Die Entscheidung um den künftigen US-Präsidenten fällt im Internet - immer intensiver treten die Kontrahenten im Web gegeneinander an. Dort scheint das Rennen längst ausgemacht: Liebling im Netz ist Barack Obama.
DÜSSELDORF. In den letzten Wochen hatte Paris Hilton im US-Wahlkampf ihren kleinen, aber viel beachteten Auftritt: lasziv, wie das wohl nur die Hotelerbin und Werbeikone Hilton kann, räkelte sie sich im Badeanzug auf einer Liege am Pool. Dabei machte sie sich über den Bewerber der Republikaner, John McCain, lustig ("Thanks for the endorsement, white-haired dude") und verkündete ganz nebenbei ein Umweltprogramm, das beiden Kandidaten gut zu Gesicht stehen würde.
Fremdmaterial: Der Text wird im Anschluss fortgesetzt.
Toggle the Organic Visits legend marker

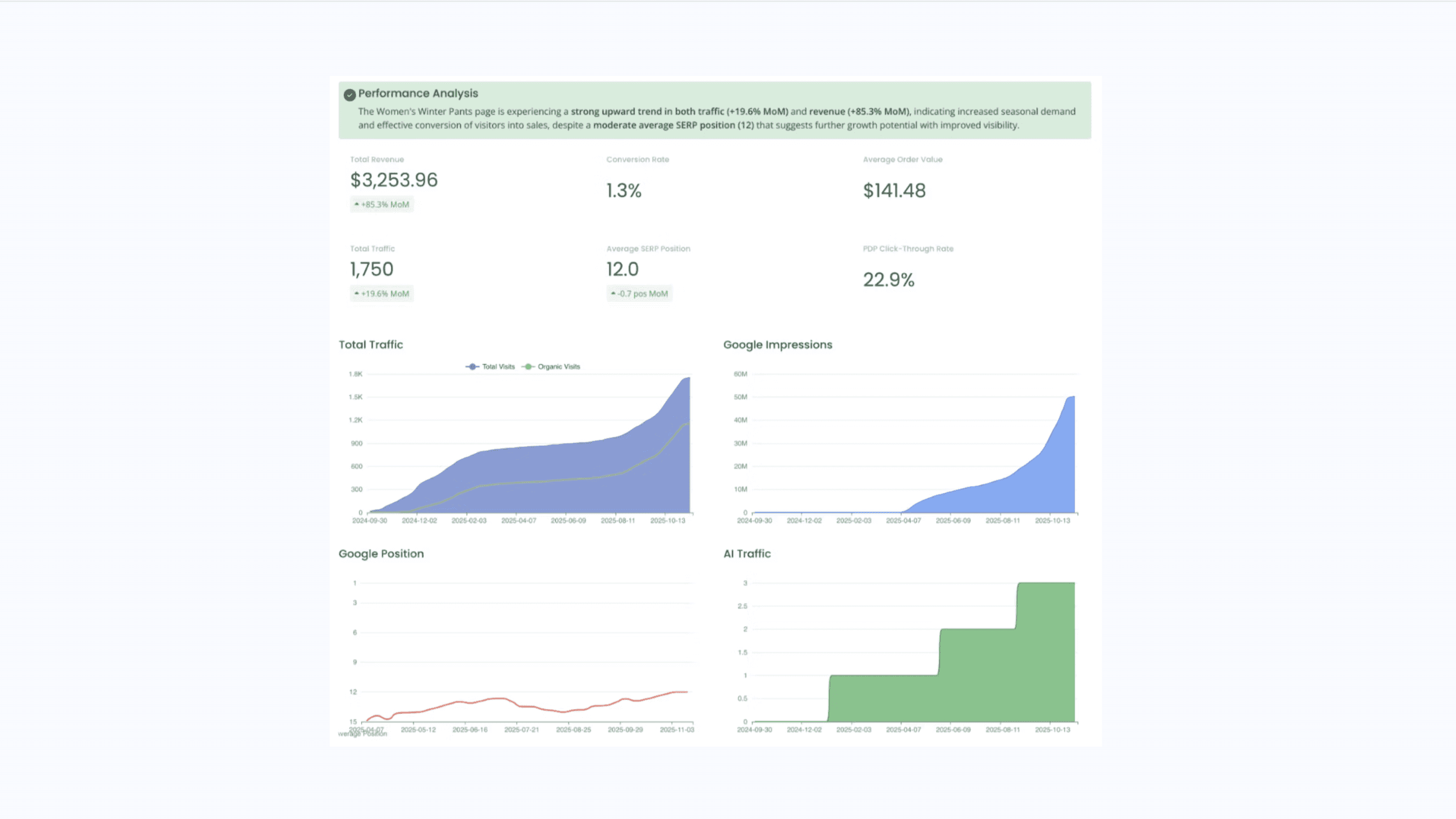pos(528,367)
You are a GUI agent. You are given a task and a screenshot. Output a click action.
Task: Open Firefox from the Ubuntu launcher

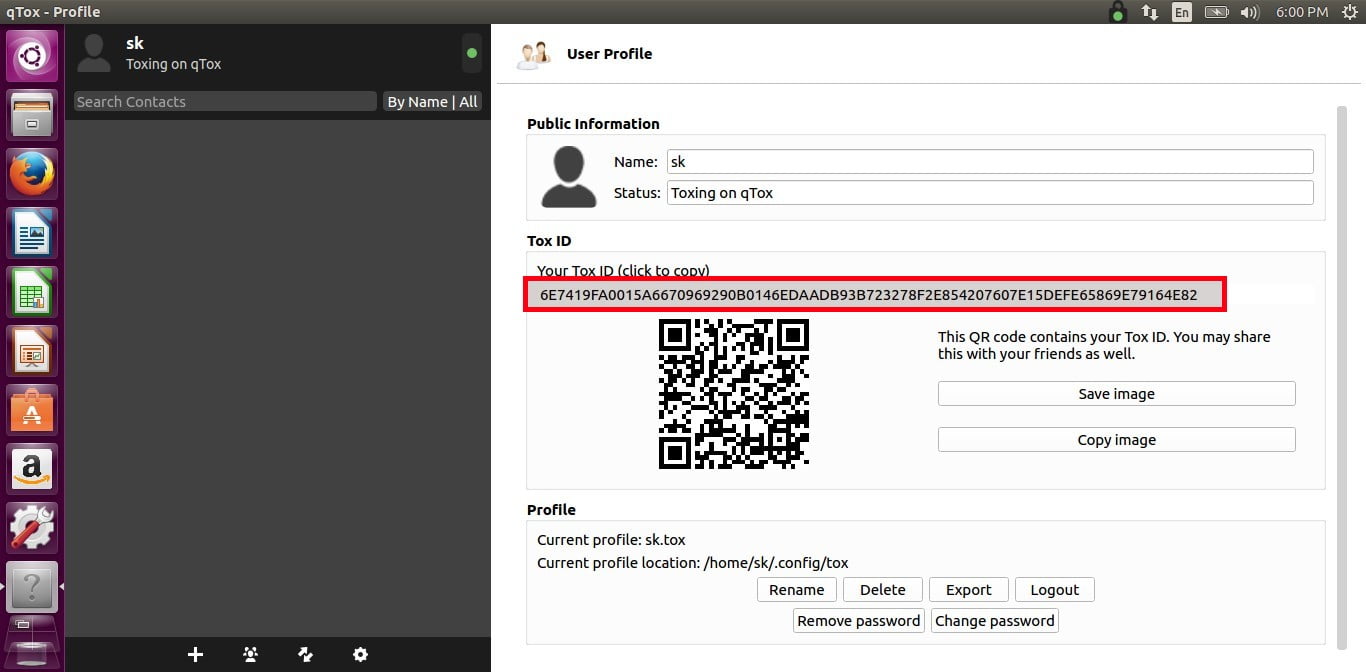(32, 175)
Hiltons Auftritt war die Retourkutsche für einen Werbespot den das McCain-Lager auf Youtube veröffentlicht hatte. Darin wurde Barack Obama mit den Partyludern der US-Promiszene verglichen. Der Spot wurde mehr als zwei Millionen mal aufgerufen - der am stärksten beachtete Clip auf dem McCain-Channel, auch dank der Aufmerksamkeit fördernden Reaktion von Paris Hilton. Die Antwort des Obama-Wahlkampfteams: die Webseite "Low Road Express" macht sich über McCain und dessen vermeintlich unsouveräne Rhetorik lustig. Längst wird der Zweikampf um das Weiße Haus im Internet ausgetragen.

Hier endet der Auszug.